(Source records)
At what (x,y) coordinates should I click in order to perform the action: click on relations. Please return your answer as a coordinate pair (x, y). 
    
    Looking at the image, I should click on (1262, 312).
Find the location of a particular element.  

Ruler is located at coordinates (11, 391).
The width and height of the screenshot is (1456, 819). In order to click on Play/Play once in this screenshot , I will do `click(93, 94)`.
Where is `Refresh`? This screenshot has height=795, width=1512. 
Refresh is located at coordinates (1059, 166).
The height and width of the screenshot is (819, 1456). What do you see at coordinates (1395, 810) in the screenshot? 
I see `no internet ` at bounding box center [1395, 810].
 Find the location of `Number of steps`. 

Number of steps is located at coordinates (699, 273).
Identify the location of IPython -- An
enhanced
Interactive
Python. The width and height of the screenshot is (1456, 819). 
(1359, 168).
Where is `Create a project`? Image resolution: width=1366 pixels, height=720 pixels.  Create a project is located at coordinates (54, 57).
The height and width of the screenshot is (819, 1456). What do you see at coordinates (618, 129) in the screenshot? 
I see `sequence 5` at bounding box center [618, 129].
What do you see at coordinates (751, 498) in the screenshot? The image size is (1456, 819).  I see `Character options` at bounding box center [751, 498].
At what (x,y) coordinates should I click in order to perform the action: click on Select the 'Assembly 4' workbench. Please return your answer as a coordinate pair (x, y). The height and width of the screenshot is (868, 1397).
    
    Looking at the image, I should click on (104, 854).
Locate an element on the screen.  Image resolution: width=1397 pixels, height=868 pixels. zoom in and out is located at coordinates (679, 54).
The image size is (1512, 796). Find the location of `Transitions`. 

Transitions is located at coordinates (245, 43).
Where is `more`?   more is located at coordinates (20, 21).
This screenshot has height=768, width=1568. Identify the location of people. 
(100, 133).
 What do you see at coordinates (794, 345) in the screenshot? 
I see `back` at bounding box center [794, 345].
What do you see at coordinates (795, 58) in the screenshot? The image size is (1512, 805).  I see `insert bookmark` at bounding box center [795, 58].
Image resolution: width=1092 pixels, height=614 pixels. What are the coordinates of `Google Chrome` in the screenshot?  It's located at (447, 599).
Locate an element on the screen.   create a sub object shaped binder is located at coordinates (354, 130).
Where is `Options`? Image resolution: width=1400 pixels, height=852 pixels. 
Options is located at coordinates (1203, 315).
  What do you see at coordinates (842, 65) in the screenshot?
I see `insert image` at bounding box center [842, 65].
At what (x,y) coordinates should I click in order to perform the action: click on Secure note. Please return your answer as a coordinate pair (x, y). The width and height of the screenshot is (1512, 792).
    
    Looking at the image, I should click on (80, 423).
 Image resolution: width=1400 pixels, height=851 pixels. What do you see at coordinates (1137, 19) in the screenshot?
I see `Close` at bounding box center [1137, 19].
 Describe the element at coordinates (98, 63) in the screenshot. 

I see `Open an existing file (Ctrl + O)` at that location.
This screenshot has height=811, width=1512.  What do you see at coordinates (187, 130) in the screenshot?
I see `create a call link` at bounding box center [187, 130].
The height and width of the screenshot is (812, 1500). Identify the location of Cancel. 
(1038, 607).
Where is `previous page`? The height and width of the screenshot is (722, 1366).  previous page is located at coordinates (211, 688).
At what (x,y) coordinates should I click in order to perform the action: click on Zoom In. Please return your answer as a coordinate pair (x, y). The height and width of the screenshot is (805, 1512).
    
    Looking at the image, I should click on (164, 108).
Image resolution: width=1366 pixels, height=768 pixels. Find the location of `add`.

**Exercise instructions:** Substitute "Reply with a coordinate pair" for every occurrence of "Please return your answer as a coordinate pair" in the material above. Reproduce the rest of the material without any other change.

**Task answer:**
At what (x,y) coordinates should I click in order to perform the action: click on relations. Reply with a coordinate pair (x, y). 
    
    Looking at the image, I should click on (1262, 312).
Find the location of a particular element.  

Ruler is located at coordinates (11, 391).
The width and height of the screenshot is (1456, 819). In order to click on Play/Play once in this screenshot , I will do `click(93, 94)`.
Where is `Refresh`? This screenshot has height=795, width=1512. 
Refresh is located at coordinates (1059, 166).
The height and width of the screenshot is (819, 1456). What do you see at coordinates (1395, 810) in the screenshot? 
I see `no internet ` at bounding box center [1395, 810].
 Find the location of `Number of steps`. 

Number of steps is located at coordinates (699, 273).
Identify the location of IPython -- An
enhanced
Interactive
Python. The width and height of the screenshot is (1456, 819). 
(1359, 168).
Where is `Create a project`? Image resolution: width=1366 pixels, height=720 pixels.  Create a project is located at coordinates (54, 57).
The height and width of the screenshot is (819, 1456). What do you see at coordinates (618, 129) in the screenshot? 
I see `sequence 5` at bounding box center [618, 129].
What do you see at coordinates (751, 498) in the screenshot? The image size is (1456, 819).  I see `Character options` at bounding box center [751, 498].
At what (x,y) coordinates should I click in order to perform the action: click on Select the 'Assembly 4' workbench. Reply with a coordinate pair (x, y). The height and width of the screenshot is (868, 1397).
    
    Looking at the image, I should click on (104, 854).
Locate an element on the screen.  Image resolution: width=1397 pixels, height=868 pixels. zoom in and out is located at coordinates (679, 54).
The image size is (1512, 796). Find the location of `Transitions`. 

Transitions is located at coordinates (245, 43).
Where is `more`?   more is located at coordinates (20, 21).
This screenshot has height=768, width=1568. Identify the location of people. 
(100, 133).
 What do you see at coordinates (794, 345) in the screenshot? 
I see `back` at bounding box center [794, 345].
What do you see at coordinates (795, 58) in the screenshot? The image size is (1512, 805).  I see `insert bookmark` at bounding box center [795, 58].
Image resolution: width=1092 pixels, height=614 pixels. What are the coordinates of `Google Chrome` in the screenshot?  It's located at (447, 599).
Locate an element on the screen.   create a sub object shaped binder is located at coordinates (354, 130).
Where is `Options`? Image resolution: width=1400 pixels, height=852 pixels. 
Options is located at coordinates (1203, 315).
  What do you see at coordinates (842, 65) in the screenshot?
I see `insert image` at bounding box center [842, 65].
At what (x,y) coordinates should I click in order to perform the action: click on Secure note. Reply with a coordinate pair (x, y). The width and height of the screenshot is (1512, 792).
    
    Looking at the image, I should click on (80, 423).
 Image resolution: width=1400 pixels, height=851 pixels. What do you see at coordinates (1137, 19) in the screenshot?
I see `Close` at bounding box center [1137, 19].
 Describe the element at coordinates (98, 63) in the screenshot. 

I see `Open an existing file (Ctrl + O)` at that location.
This screenshot has height=811, width=1512.  What do you see at coordinates (187, 130) in the screenshot?
I see `create a call link` at bounding box center [187, 130].
The height and width of the screenshot is (812, 1500). Identify the location of Cancel. 
(1038, 607).
Where is `previous page`? The height and width of the screenshot is (722, 1366).  previous page is located at coordinates (211, 688).
At what (x,y) coordinates should I click in order to perform the action: click on Zoom In. Reply with a coordinate pair (x, y). The height and width of the screenshot is (805, 1512).
    
    Looking at the image, I should click on (164, 108).
Image resolution: width=1366 pixels, height=768 pixels. Find the location of `add`.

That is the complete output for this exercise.